Reproduce the listing below verbatim, keeping every line in its original order.

→ **Records to use**

========

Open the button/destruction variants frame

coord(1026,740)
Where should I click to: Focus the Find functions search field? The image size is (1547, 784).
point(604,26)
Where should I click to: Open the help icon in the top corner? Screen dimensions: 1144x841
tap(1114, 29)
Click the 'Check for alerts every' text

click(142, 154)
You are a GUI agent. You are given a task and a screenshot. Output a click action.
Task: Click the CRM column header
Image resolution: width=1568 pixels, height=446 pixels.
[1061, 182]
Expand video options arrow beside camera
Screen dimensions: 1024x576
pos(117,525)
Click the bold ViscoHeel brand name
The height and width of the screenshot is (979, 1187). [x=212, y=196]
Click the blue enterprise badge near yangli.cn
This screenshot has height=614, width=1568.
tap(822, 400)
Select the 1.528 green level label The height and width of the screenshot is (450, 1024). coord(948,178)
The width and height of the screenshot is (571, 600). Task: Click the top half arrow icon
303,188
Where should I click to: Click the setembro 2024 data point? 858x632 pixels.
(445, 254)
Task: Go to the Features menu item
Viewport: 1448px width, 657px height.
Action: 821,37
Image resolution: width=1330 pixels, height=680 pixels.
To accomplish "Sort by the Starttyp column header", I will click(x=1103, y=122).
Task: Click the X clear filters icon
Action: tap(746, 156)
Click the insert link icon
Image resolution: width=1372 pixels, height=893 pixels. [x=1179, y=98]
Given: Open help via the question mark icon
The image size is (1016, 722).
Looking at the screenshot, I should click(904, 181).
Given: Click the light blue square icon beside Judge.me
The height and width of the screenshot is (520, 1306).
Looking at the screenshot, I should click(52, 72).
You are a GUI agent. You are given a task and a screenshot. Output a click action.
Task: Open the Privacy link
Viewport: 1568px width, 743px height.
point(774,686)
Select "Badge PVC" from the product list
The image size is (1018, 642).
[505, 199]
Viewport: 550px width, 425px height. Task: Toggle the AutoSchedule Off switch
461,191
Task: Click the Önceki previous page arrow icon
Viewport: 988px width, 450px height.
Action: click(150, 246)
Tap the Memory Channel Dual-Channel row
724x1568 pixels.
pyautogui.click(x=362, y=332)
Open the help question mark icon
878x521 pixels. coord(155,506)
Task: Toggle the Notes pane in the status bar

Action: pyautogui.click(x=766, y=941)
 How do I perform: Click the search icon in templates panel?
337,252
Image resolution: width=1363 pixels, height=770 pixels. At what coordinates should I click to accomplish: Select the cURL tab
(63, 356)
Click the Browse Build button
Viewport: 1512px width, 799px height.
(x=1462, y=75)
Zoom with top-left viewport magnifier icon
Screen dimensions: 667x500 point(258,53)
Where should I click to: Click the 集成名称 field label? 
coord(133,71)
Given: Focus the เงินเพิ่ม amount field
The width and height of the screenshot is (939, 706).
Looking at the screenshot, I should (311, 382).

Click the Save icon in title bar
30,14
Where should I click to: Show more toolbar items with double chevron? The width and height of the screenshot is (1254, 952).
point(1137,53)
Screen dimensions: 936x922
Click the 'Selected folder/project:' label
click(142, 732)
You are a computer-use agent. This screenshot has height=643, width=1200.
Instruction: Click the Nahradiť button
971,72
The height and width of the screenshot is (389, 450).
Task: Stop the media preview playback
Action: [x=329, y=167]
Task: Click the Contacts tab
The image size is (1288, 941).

========

→ **Problem solution**
Open the button/destruction variants frame

coord(1026,740)
Where should I click to: Focus the Find functions search field? The image size is (1547, 784).
point(604,26)
Where should I click to: Open the help icon in the top corner? Screen dimensions: 1144x841
tap(1114, 29)
Click the 'Check for alerts every' text

click(142, 154)
You are a GUI agent. You are given a task and a screenshot. Output a click action.
Task: Click the CRM column header
Image resolution: width=1568 pixels, height=446 pixels.
[1061, 182]
Expand video options arrow beside camera
Screen dimensions: 1024x576
pos(117,525)
Click the bold ViscoHeel brand name
The height and width of the screenshot is (979, 1187). [x=212, y=196]
Click the blue enterprise badge near yangli.cn
This screenshot has height=614, width=1568.
tap(822, 400)
Select the 1.528 green level label The height and width of the screenshot is (450, 1024). coord(948,178)
The width and height of the screenshot is (571, 600). Task: Click the top half arrow icon
303,188
Where should I click to: Click the setembro 2024 data point? 858x632 pixels.
(445, 254)
Task: Go to the Features menu item
Viewport: 1448px width, 657px height.
Action: 821,37
Image resolution: width=1330 pixels, height=680 pixels.
To accomplish "Sort by the Starttyp column header", I will click(x=1103, y=122).
Task: Click the X clear filters icon
Action: tap(746, 156)
Click the insert link icon
Image resolution: width=1372 pixels, height=893 pixels. [x=1179, y=98]
Given: Open help via the question mark icon
The image size is (1016, 722).
Looking at the screenshot, I should click(904, 181).
Given: Click the light blue square icon beside Judge.me
The height and width of the screenshot is (520, 1306).
Looking at the screenshot, I should click(52, 72).
You are a GUI agent. You are given a task and a screenshot. Output a click action.
Task: Open the Privacy link
Viewport: 1568px width, 743px height.
point(774,686)
Select "Badge PVC" from the product list
The image size is (1018, 642).
[505, 199]
Viewport: 550px width, 425px height. Task: Toggle the AutoSchedule Off switch
461,191
Task: Click the Önceki previous page arrow icon
Viewport: 988px width, 450px height.
Action: click(150, 246)
Tap the Memory Channel Dual-Channel row
724x1568 pixels.
pyautogui.click(x=362, y=332)
Open the help question mark icon
878x521 pixels. coord(155,506)
Task: Toggle the Notes pane in the status bar

Action: pyautogui.click(x=766, y=941)
 How do I perform: Click the search icon in templates panel?
337,252
Image resolution: width=1363 pixels, height=770 pixels. At what coordinates should I click to accomplish: Select the cURL tab
(63, 356)
Click the Browse Build button
Viewport: 1512px width, 799px height.
(x=1462, y=75)
Zoom with top-left viewport magnifier icon
Screen dimensions: 667x500 point(258,53)
Where should I click to: Click the 集成名称 field label? 
coord(133,71)
Given: Focus the เงินเพิ่ม amount field
The width and height of the screenshot is (939, 706).
Looking at the screenshot, I should (311, 382).

Click the Save icon in title bar
30,14
Where should I click to: Show more toolbar items with double chevron? The width and height of the screenshot is (1254, 952).
point(1137,53)
Screen dimensions: 936x922
Click the 'Selected folder/project:' label
click(142, 732)
You are a computer-use agent. This screenshot has height=643, width=1200.
Instruction: Click the Nahradiť button
971,72
The height and width of the screenshot is (389, 450).
Task: Stop the media preview playback
Action: [x=329, y=167]
Task: Click the Contacts tab
The image size is (1288, 941).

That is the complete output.